The community became nationally known for the Flatwoods monster UFO incident which occurred on September 12, 1952.

==Geography==
Flatwoods is located at (38.7231, -80.6508). According to the United States Census Bureau, the town has a total area of 0.66 sqmi, all land.

==Demographics==

Historical population
| Census | Pop. | Note | %± |
| 1910 | 284 |  | — |
| 1920 | 325 |  | 14.4% |
| 1930 | 299 |  | −8.0% |
| 1940 | 308 |  | 3.0% |
| 1950 | 288 |  | −6.5% |
| 1960 | 248 |  | −13.9% |
| 1970 | 220 |  | −11.3% |
| 1980 | 405 |  | 84.1% |
| 1990 | 324 |  | −20.0% |
| 2000 | 348 |  | 7.4% |
| 2010 | 277 |  | −20.4% |
| 2020 | 264 |  | −4.7% |
U.S. Decennial Census

===2010 census===
At the 2010 census there were 277 people, 109 households, and 74 families living in the town. The population density was 419.7 PD/sqmi. There were 127 housing units at an average density of 192.4 /sqmi. The racial makeup of the town was 99.3% White, 0.4% Asian, and 0.4% from two or more races. Hispanic or Latino of any race were 0.7%.

Of the 109 households 33.0% had children under the age of 18 living with them, 50.5% were married couples living together, 13.8% had a female householder with no husband present, 3.7% had a male householder with no wife present, and 32.1% were non-families. 28.4% of households were one person and 11% were one person aged 65 or older. The average household size was 2.54 and the average family size was 3.12.
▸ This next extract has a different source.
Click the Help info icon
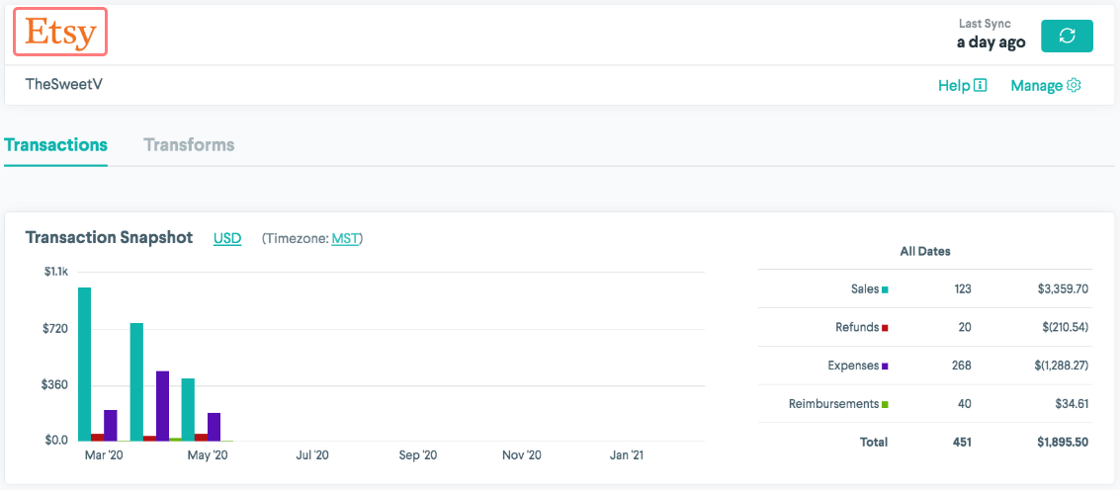 (x=981, y=86)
The median age in the town was 41.2 years. 27.1% of residents were under the age of 18; 6.9% were between the ages of 18 and 24; 22.8% were from 25 to 44; 28.2% were from 45 to 64; and 15.2% were 65 or older. The gender makeup of the town was 48.4% male and 51.6% female.

===2000 census===
At the 2000 census there were 348 people, 146 households, and 102 families living in the town. The population density was 328.7 inhabitants per square mile (126.8/km^{2}). There were 157 housing units at an average density of 148.3 per square mile (57.2/km^{2}). The racial makeup of the town was 97.13% White, 0.57% Asian, 0.29% Pacific Islander, and 2.01% from two or more races.
Of the 146 households 29.5% had children under the age of 18 living with them, 58.2% were married couples living together, 8.9% had a female householder with no husband present, and 29.5% were non-families. 26.0% of households were one person and 13.0% were one person aged 65 or older. The average household size was 2.38 and the average family size was 2.89.
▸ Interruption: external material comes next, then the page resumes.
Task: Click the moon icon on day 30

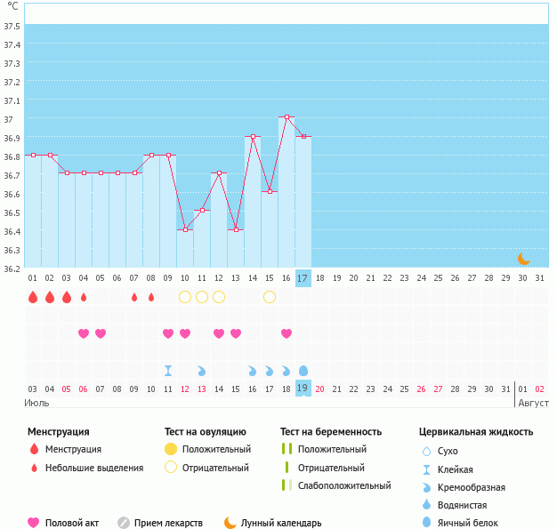Action: (524, 258)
The age distribution was 24.1% under the age of 18, 5.2% from 18 to 24, 29.6% from 25 to 44, 27.9% from 45 to 64, and 13.2% 65 or older. The median age was 39 years. For every 100 females, there were 94.4 males. For every 100 females age 18 and over, there were 88.6 males. The median household income was $29,500 and the median family income was $35,250. Males had a median income of $30,000 versus $15,938 for females. The per capita income for the town was $18,025. About 11.4% of families and 18.0% of the population were below the poverty line, including 20.2% of those under age 18 and 8.6% of those age 65 or over.

==In popular culture==
Flatwoods appears in the video game Fallout 76, set in West Virginia. It is the first main town players encounter.